Pasaje facilitado -
↓
AMBRÓS, EL
ESTALLIDO DEL TRUENO
Por una sola vez voy
saltarme la barrera de 1952, fecha tope que fija este blog en su análisis de
las cabeceras aparecidas en una etapa muy concreta del tebeo autóctono. Y lo
hago porque llevo tiempo queriendo expresar lo que representó para mi --y sigue representando-- la creación de Ambrós y
Víctor Mora.
No pretendo con ello
aportar nuevos o diferentes datos de los ya aportados por quienes de verdad han
profundizado en estos casi sesenta años de truenofilia, sino dar fe aquí de lo
que siento y pienso acerca del personaje y del ruido mediático, veces incuso
estridente, que genera en estos últimos tiempos. Claro que cincuenta y siete
años de existencia dan para mucho.
↑
Sección de datos -
↓
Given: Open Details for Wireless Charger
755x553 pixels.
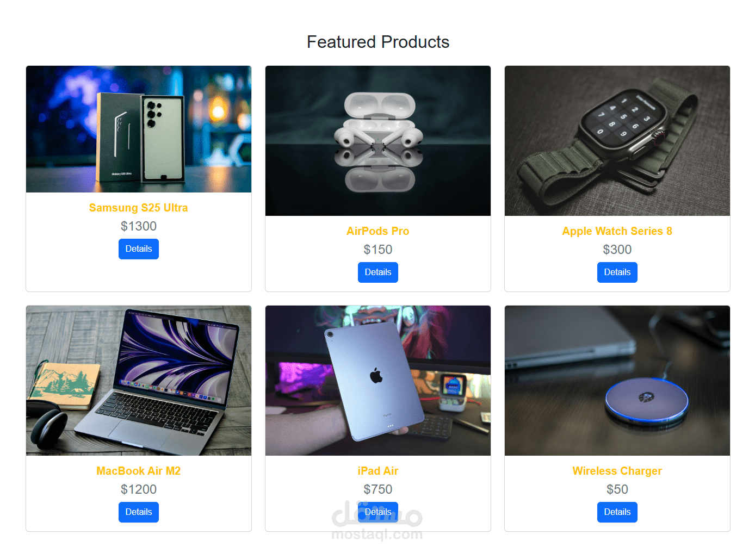Looking at the screenshot, I should 617,512.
↑
Ejercicio planteado - Transcribe el pasaje facilitado completo, sin alterar ni una letra. Las líneas forman un material independiente del pasaje facilitado.

Resultado del ejercicio -
AMBRÓS, EL
ESTALLIDO DEL TRUENO
Por una sola vez voy
saltarme la barrera de 1952, fecha tope que fija este blog en su análisis de
las cabeceras aparecidas en una etapa muy concreta del tebeo autóctono. Y lo
hago porque llevo tiempo queriendo expresar lo que representó para mi --y sigue representando-- la creación de Ambrós y
Víctor Mora.
No pretendo con ello
aportar nuevos o diferentes datos de los ya aportados por quienes de verdad han
profundizado en estos casi sesenta años de truenofilia, sino dar fe aquí de lo
que siento y pienso acerca del personaje y del ruido mediático, veces incuso
estridente, que genera en estos últimos tiempos. Claro que cincuenta y siete
años de existencia dan para mucho.